> GOAL OF THE EXERCISE: Reproduce all the lines below exactly and omit the images.

> INFORMATION SHOWN:
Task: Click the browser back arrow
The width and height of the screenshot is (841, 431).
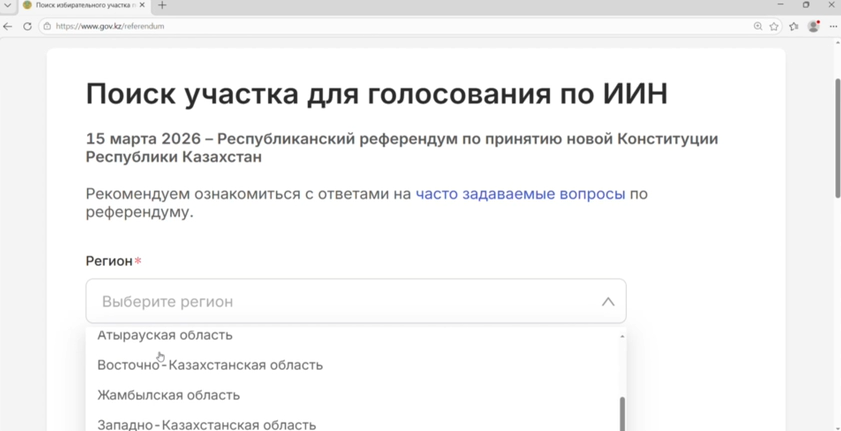Action: (9, 26)
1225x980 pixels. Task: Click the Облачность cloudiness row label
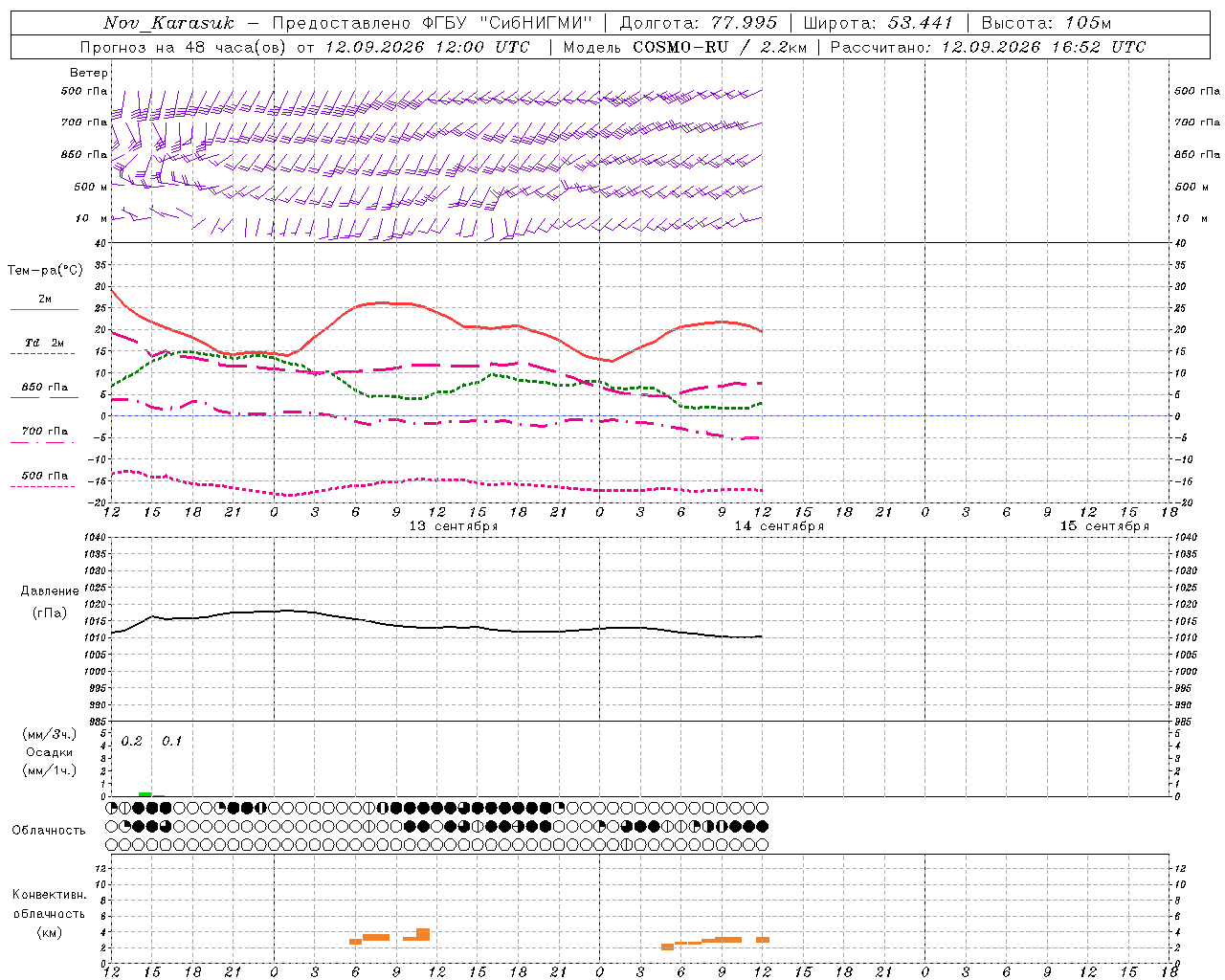49,830
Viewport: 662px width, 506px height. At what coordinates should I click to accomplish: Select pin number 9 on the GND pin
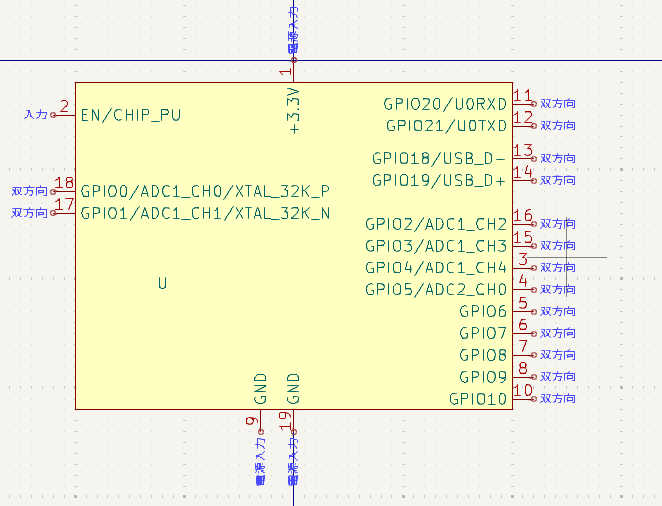(251, 421)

> REPLY:
Task: Click the browser back arrow
The width and height of the screenshot is (841, 431).
Action: (9, 26)
1225x980 pixels. Task: Click the Облачность cloudiness row label
49,830
Viewport: 662px width, 506px height. At what coordinates should I click to accomplish: Select pin number 9 on the GND pin
(251, 421)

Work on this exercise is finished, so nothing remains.